It didn’t happen.
No ‘here we go’, no flamboyant announcement involving Dave and no bragging to the noisy neighbours about how their academy product is actually a red. So yes, Jadon Sancho has stayed at Borussia Dortmund despite Manchester United’s best ‘efforts’.
It was a largely disappointing final few days of the transfer window for United fans. A late, low-ball bid was rejected by Dortmund, who remained true to their word and their 10 August deadline for the winger, which, truthfully, and now left the Red Devils with egg on their faces…again.
Deadline day wasn’t a complete disaster, however, despite Sancho not signing after at least an eternity of speculation. United did bring in four new faces, one of which was Edinson Cavani on a free transfer.
Reading that a move for Sancho failed over money and a transfer for free agent Cavani happened at the death doesn’t help the board at United – like, at all – and rightly so. If United were adamant that Cavani was the man, surely they’d have snapped him up months ago – having been available since June.
The deal for the Uruguayan was done in disappointing fashion, but that doesn’t mean Cavani himself has to be a disappointment. While they’ve missed out on their top target, they have brought in one of Europe’s best strikers of the 2010s on a free transfer.
And not only does he offer bags of experience to a young dressing room trying to win trophies, but he also brings goals. A lot of them.
Under Ole Gunnar Solskjaer, United have become known for their ruthless and fast-paced counter attacking play that gets the best out of a versatile and creative front four, but there is an obvious lack of a plan B. Odion Ighalo enjoyed a bright start after signing on loan in January, but he was never going to be the man they could rely on when the going got tough.
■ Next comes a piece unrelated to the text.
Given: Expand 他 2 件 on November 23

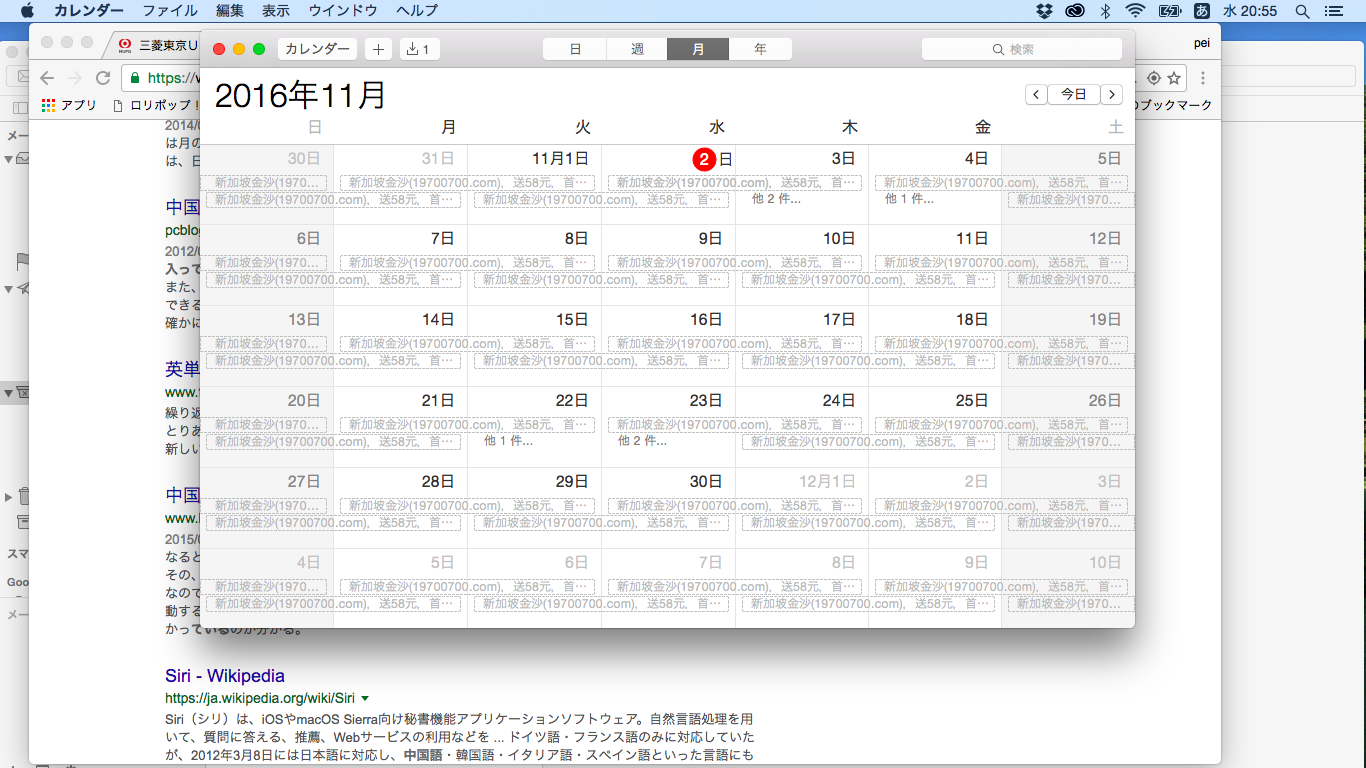Looking at the screenshot, I should tap(642, 441).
Cavani, however, is a different story altogether.
The 33-year-old boasts a seriously impressive CV. Since making his debut for Palermo in 2007, only Lionel Messi (432) and Cristiano Ronaldo (416) have scored more goals than Cavani (250) across Europe’s top five leagues. Along with his rampant goal scoring record – he bagged 200 goals in 301 total appearances for Paris Saint-Germain – is an impressive trophy cabinet. He won just about everything there was to win in France, and while a Champions League has alluded him, his championship winning pedigree.
On the pitch, United can expect a vigilant and potent all-round striker. ‘El Matador’ boasts an imposing physique and uses his size to his advantage, and along with this is an ability to bring others around him into the game with sharp movement. Yes, he’s not the most prolific and is keen on missing easy chances from time to time, but he’s a lethal number nine nonetheless – which United have lacked ever since Romelu Lukaku left in 2019.
So, how exactly will he fit in at Old Trafford?
At a glance, there’s no place in particular for Cavani to waltz into the starting XI, which is strange for a player of his pedigree. But that’s exactly what United need; the 33-year-old gives the Red Devils a genuine attacking threat from the bench and allows them to change their point of attack in a game where their free flowing, fast-paced play isn’t cutting the mustard.
Relegating him to no more than a rotation option would be short sighted, however, as the Uruguayan would no doubt hold his own as a starter on occasion too. United could easily switch to a 4-3-3 with the midfield options at hand, and a trio of Marcus Rashford, Cavani and Anthony Martial is enough to scare any opposition defence.
Sure, it might not be the expensive option, nor might it be the signing that solves all of Manchester United‘s problems. Truth is, the Red Devils needed several key signings this summer; Sancho alone wouldn’t have been enough. They’re still short of a centre back and a defensive midfielder, and a backup striker should also have been on the list.
Bringing in Cavani on a free is sensible business – even if it wasn’t carried out in the most sensible manner – and something that United will reap the rewards from in the short-term. The last time they snapped up a striker on a free transfer from PSG didn’t go all that badly, so there’s no reason why it can’t work again.